[Collected data entries]
►
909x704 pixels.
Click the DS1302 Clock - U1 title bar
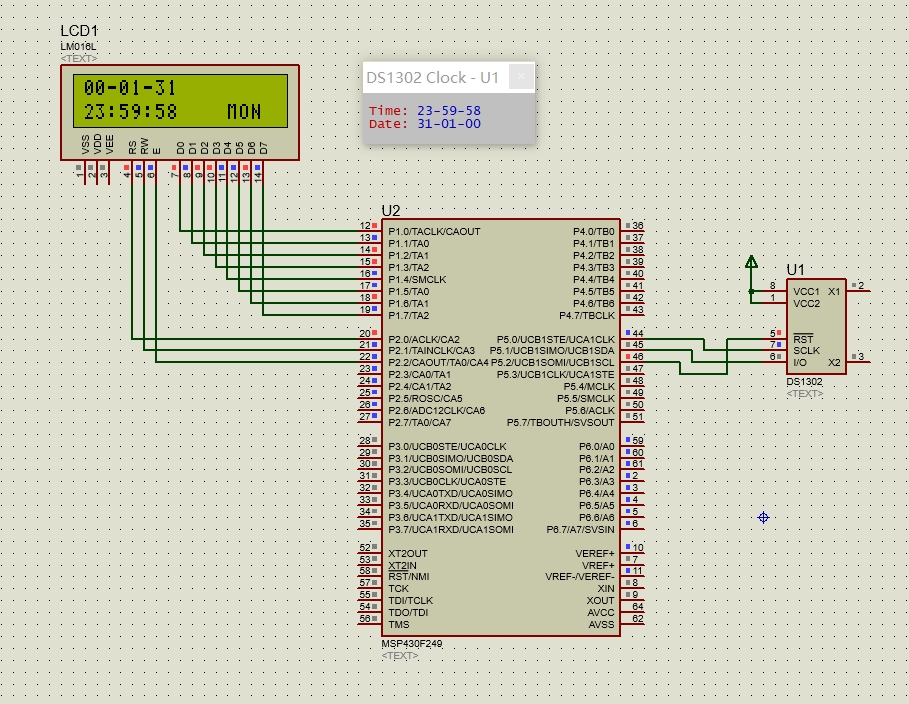432,78

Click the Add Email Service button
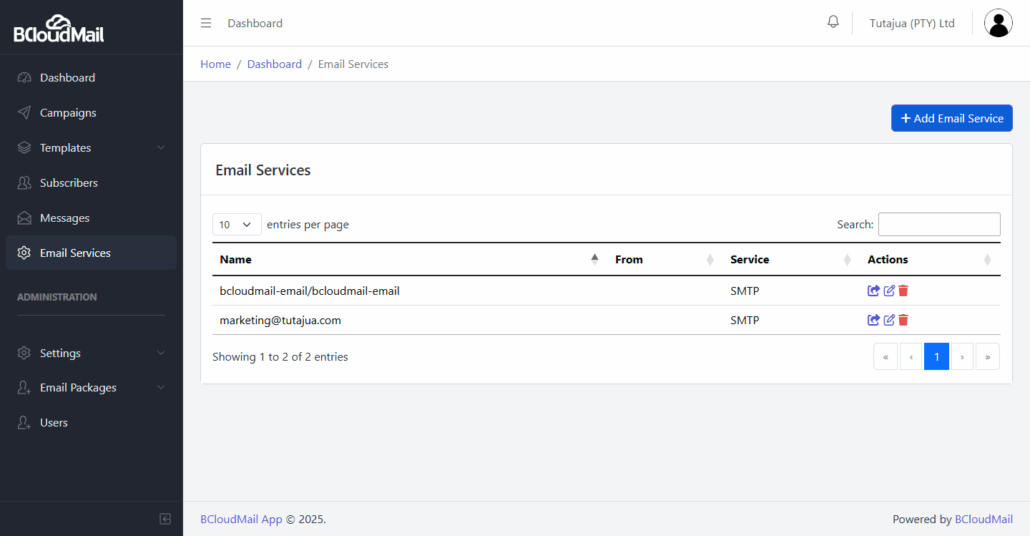[951, 118]
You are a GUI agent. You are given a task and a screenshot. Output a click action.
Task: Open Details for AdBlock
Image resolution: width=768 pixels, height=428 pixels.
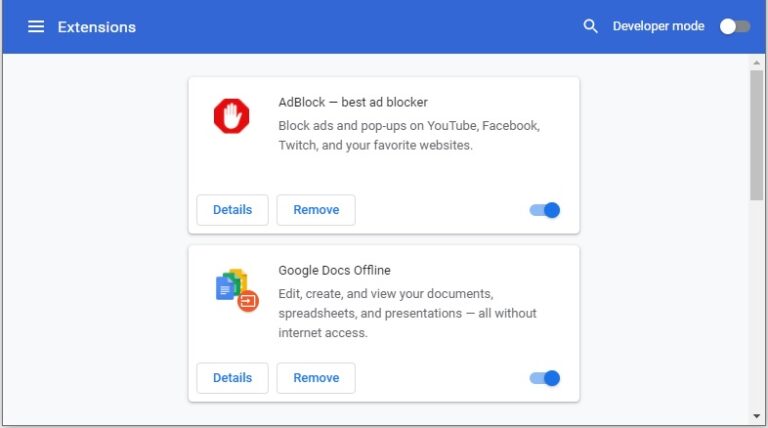click(232, 210)
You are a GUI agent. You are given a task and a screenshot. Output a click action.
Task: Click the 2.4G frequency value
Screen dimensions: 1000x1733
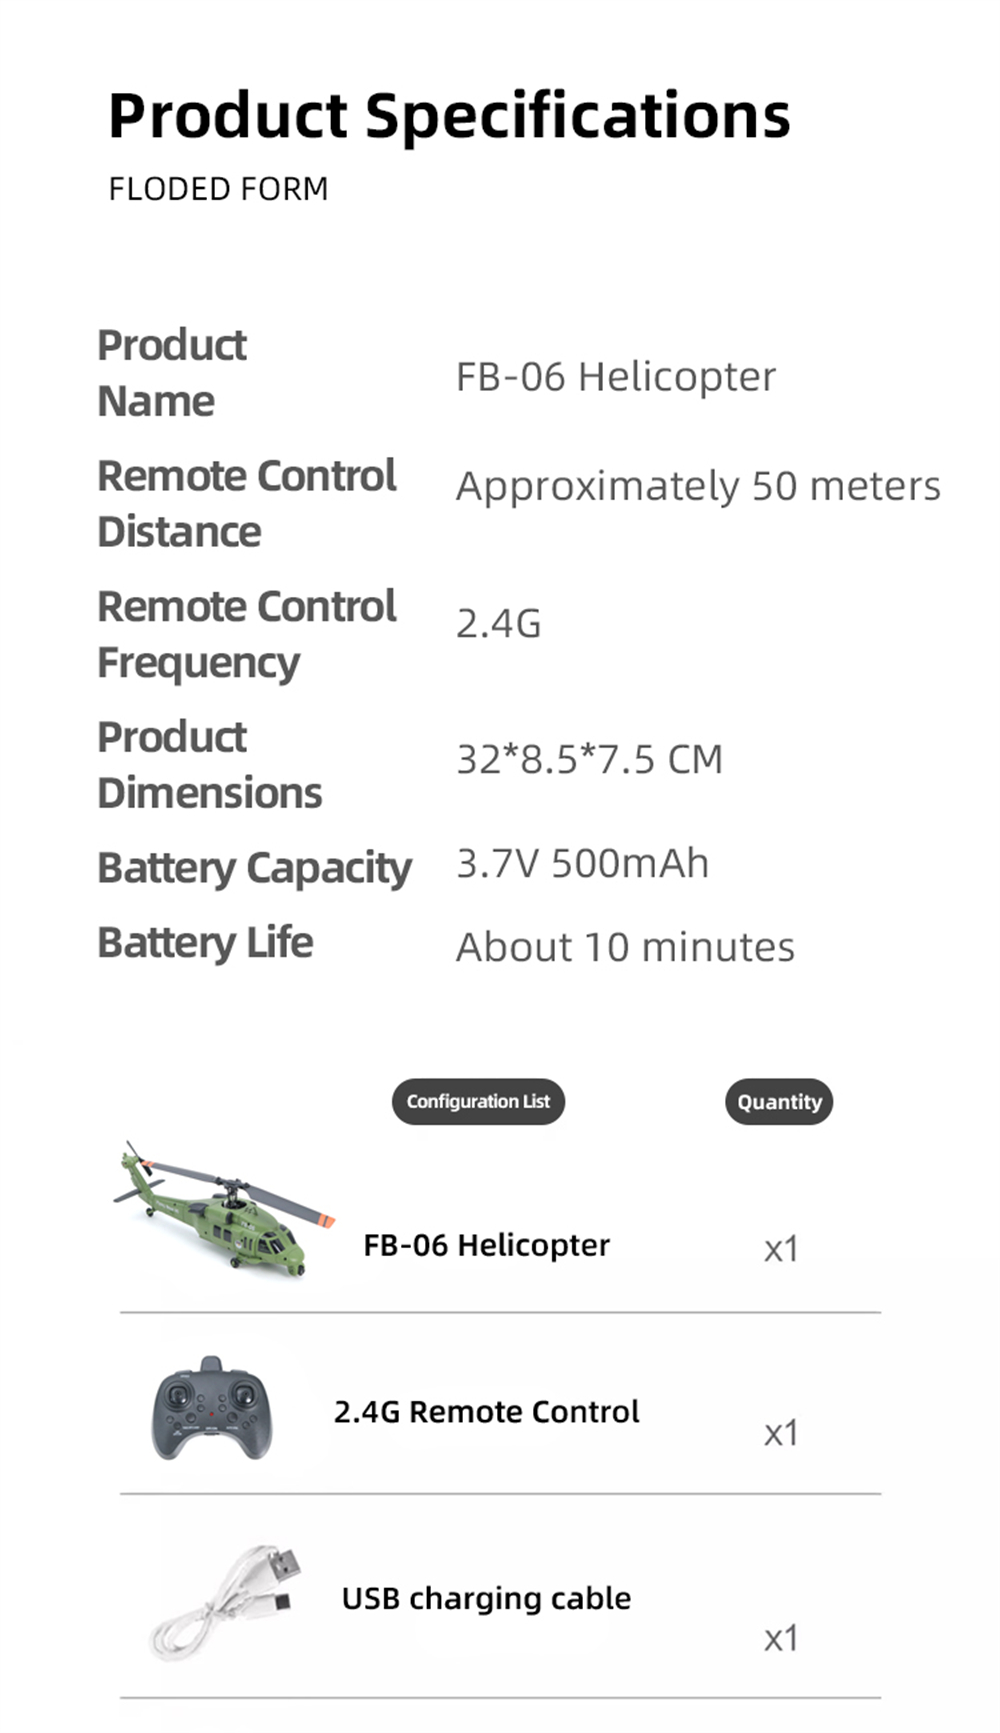[498, 623]
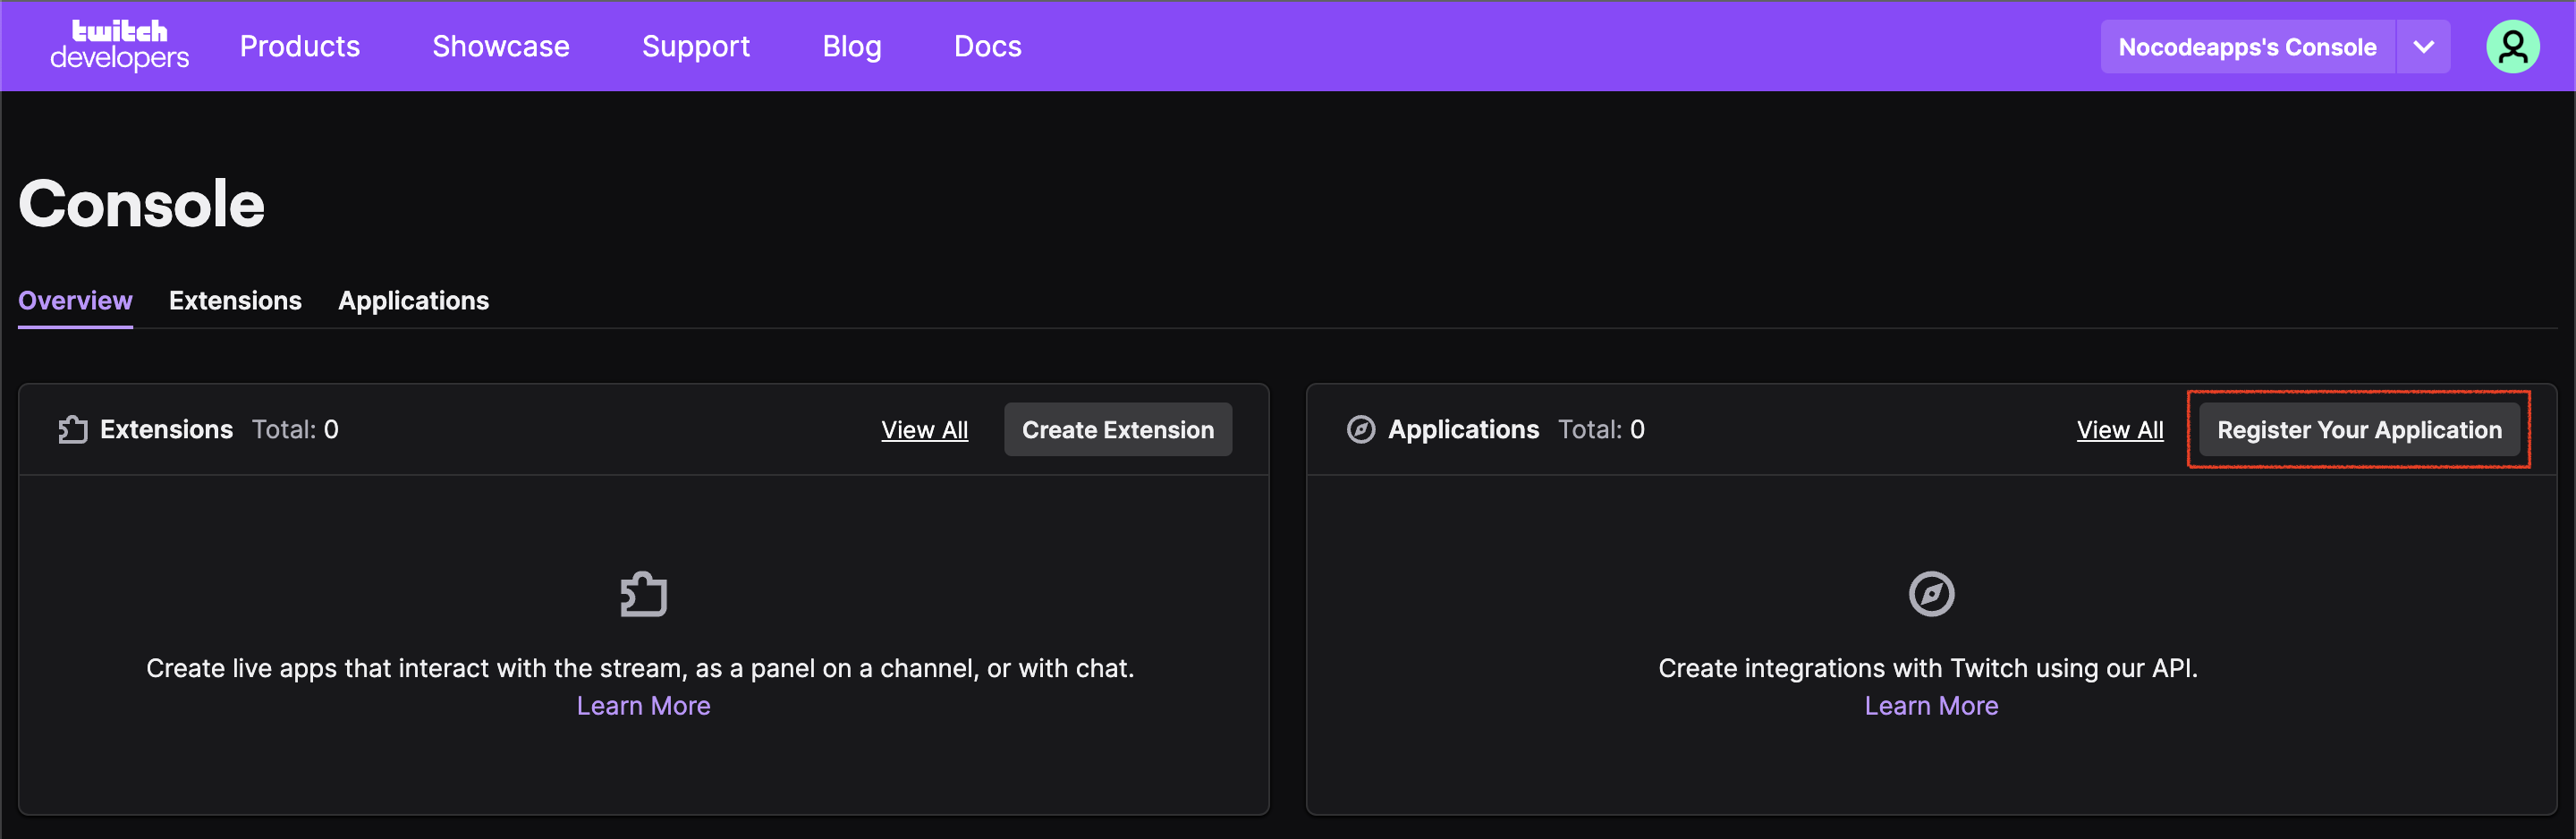
Task: Click the puzzle icon beside Extensions heading
Action: pyautogui.click(x=72, y=429)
◄
- **Work order**: Return the entries exactly as given. Do not include pictures.

- **Result of the task**:
909x704 pixels.
Click the DS1302 Clock - U1 title bar
432,78

Click the Add Email Service button
[951, 118]
You are a GUI agent. You are given a task and a screenshot. Output a click action.
Task: Open Details for AdBlock
Image resolution: width=768 pixels, height=428 pixels.
click(232, 210)
You are a GUI agent. You are given a task and a screenshot. Output a click action.
Task: Click the 2.4G frequency value
Screen dimensions: 1000x1733
[498, 623]
Task: Click the puzzle icon beside Extensions heading
Action: pyautogui.click(x=72, y=429)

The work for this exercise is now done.